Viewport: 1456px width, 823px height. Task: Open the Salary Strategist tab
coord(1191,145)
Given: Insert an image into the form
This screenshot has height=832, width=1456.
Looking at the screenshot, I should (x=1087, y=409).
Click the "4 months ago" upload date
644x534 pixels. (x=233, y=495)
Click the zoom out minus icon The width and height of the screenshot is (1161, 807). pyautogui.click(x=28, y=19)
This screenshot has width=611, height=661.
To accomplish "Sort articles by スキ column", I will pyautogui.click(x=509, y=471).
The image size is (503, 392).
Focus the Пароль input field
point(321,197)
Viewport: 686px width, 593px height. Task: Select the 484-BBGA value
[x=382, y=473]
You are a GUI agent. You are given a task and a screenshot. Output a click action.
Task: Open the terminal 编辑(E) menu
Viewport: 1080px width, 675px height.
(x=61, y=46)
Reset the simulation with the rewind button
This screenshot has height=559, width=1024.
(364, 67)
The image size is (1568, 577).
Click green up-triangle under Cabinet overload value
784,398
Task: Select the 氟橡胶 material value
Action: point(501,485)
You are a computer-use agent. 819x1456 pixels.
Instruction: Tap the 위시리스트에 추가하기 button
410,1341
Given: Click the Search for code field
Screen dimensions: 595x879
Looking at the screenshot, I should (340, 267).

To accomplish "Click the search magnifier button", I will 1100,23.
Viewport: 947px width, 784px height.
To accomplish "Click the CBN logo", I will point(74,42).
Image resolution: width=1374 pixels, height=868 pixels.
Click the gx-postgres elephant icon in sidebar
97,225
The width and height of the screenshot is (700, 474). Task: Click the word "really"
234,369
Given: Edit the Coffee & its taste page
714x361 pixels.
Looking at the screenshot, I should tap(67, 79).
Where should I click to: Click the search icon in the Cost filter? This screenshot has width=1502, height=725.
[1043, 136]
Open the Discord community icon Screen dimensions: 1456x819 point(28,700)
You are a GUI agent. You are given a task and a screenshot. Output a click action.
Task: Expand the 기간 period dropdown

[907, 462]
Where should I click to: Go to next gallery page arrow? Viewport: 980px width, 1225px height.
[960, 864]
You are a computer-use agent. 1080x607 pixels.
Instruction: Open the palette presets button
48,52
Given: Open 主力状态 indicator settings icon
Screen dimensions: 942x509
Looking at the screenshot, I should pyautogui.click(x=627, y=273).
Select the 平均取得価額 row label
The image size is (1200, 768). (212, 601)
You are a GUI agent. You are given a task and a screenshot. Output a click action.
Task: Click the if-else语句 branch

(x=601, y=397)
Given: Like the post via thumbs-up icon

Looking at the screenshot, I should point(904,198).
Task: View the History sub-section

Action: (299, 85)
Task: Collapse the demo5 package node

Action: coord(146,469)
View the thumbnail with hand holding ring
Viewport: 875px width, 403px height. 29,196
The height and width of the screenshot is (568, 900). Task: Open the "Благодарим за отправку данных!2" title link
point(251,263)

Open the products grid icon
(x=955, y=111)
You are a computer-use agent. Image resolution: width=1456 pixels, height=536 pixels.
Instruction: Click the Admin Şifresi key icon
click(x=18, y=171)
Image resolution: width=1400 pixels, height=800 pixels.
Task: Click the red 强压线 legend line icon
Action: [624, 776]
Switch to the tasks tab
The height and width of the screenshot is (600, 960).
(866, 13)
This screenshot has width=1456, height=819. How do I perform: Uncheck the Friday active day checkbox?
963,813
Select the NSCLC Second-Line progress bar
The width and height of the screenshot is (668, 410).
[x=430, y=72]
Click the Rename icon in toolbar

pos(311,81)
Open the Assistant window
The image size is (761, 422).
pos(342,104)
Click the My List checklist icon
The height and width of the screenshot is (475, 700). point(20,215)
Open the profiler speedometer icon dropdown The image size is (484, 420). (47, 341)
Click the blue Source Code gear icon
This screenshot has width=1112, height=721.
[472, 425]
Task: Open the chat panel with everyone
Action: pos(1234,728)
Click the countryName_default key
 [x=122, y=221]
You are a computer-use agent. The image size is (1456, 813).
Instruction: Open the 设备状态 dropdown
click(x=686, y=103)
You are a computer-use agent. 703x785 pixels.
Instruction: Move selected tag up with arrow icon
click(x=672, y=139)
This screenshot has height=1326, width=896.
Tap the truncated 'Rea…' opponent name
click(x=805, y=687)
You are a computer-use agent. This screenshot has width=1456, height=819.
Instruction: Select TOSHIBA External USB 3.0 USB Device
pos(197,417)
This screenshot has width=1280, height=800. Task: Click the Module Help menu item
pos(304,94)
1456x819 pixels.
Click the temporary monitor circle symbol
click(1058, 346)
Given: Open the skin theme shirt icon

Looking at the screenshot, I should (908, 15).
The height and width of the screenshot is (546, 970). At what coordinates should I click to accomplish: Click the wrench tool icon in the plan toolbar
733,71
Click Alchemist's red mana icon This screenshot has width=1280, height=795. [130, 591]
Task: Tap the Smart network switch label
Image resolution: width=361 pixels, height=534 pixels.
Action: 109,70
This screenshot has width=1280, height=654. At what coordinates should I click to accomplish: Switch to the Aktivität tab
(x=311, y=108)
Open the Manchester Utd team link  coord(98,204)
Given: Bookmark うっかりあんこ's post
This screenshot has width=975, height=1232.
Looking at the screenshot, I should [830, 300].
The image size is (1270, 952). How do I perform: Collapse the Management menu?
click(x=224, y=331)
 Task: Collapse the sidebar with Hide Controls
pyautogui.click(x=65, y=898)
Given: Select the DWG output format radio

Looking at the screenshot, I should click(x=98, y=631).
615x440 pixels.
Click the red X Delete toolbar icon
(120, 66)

----

== Work to be completed ==
Reproduce the lines from the very first one down to the line containing "Looking at the screenshot, I should (x=1087, y=409).", both included, with "Salary Strategist" replaced by "Career Planner" and nothing else altered.

== Reply to the exercise ==
Viewport: 1456px width, 823px height. Task: Open the Career Planner tab
coord(1191,145)
Given: Insert an image into the form
This screenshot has height=832, width=1456.
Looking at the screenshot, I should (x=1087, y=409).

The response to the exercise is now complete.